Backup and Restore of an Eclipse Che Installation
Introduction
Any application that runs in production should be backed up regularly. Even if the application runs inside a Kubernetes or Openshift cluster. To back up an application in a Kubernetes cluster, a user should back up all the resources and definitions that the application uses. It could be pretty easy in case when the application is, for example, a deployment with attached volume. But what if the application has a lot of objects to back up? In such case the task becomes more complicated and requires an understanding on how the components of the application work and interact with each other. Or… just back up the whole cluster, however, such approach has a lot of overhead.
To address this problem in
Eclipse Che, the backup
and restore feature was implemented. With it, an admin doesn’t
have to be aware of Eclipse Che internals in order to create a
backup or do recovery of Che. Eclipse Che (Eclipse Che operator to
be more precise) can create backups and restore the installation
even if a Che installation was completely deleted! This works only
if Che has been installed using the operator (chectl server:deploy
using installers
olm
or
operator
).
Let me show you how easy the process of backing up and restoring Che is now. But first, let’s talk about backup servers a bit.

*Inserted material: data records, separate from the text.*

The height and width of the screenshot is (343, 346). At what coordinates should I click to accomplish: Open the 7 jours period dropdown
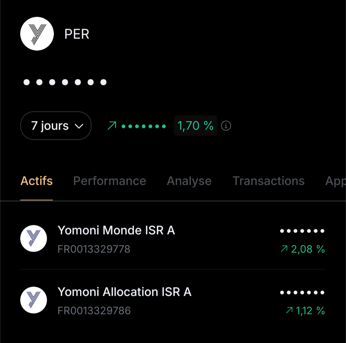56,126
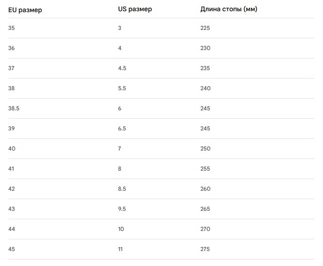Click EU size 40 in the table

pos(12,149)
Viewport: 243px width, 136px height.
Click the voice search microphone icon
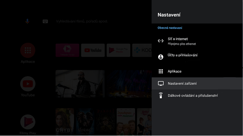28,21
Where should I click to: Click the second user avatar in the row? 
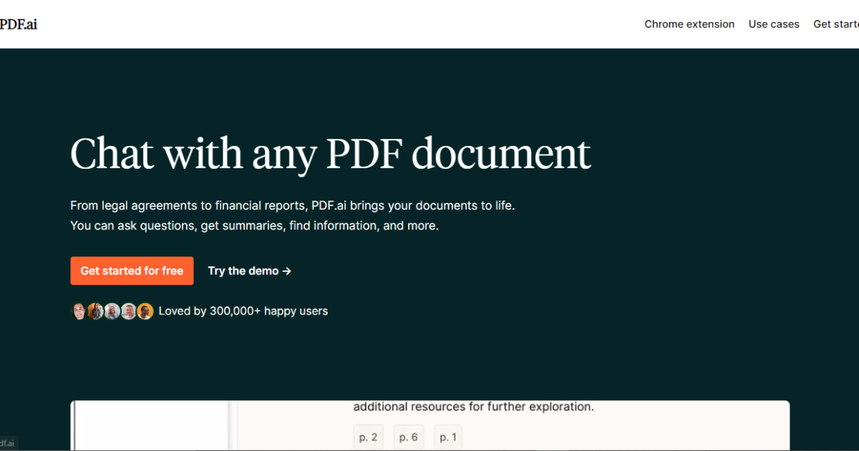coord(95,311)
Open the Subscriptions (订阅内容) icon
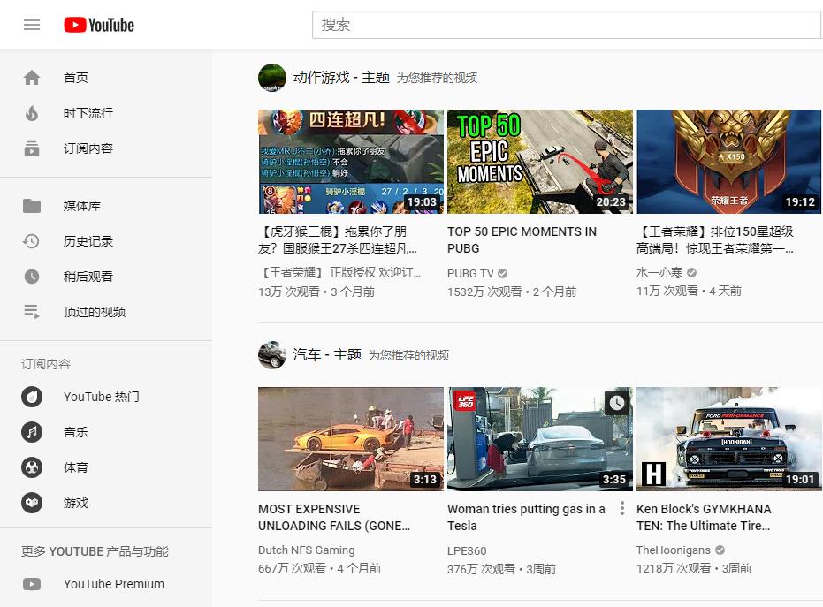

Internal vs external backup server
When all data for backup is gathered into a snapshot, then it is encrypted and sent to a backup server. The backup server should be set up beforehand and be accessible from within the cluster. This step requires choosing the backup server type and manual configuration of it.
To make life a bit easier, Eclipse Che can automatically set up and configure a backup server in the same cluster. Such approach requires no additional configuration as everything is automated, but the main downside of it is that backups are stored in the same cluster and even the same namespace as Eclipse Che.
Note, for production use, it is recommended to set up a backup server outside of the cluster.
How to back up and restore Che using chectl
Creating backups
To create a backup of Eclipse Che with chectl one should run:
$ chectl server:backup
The command above will create a backup snapshot and send it to the configured backup server. But if no backup server is configured, Che operator will deploy internal backup server and configure itself to use the server by default.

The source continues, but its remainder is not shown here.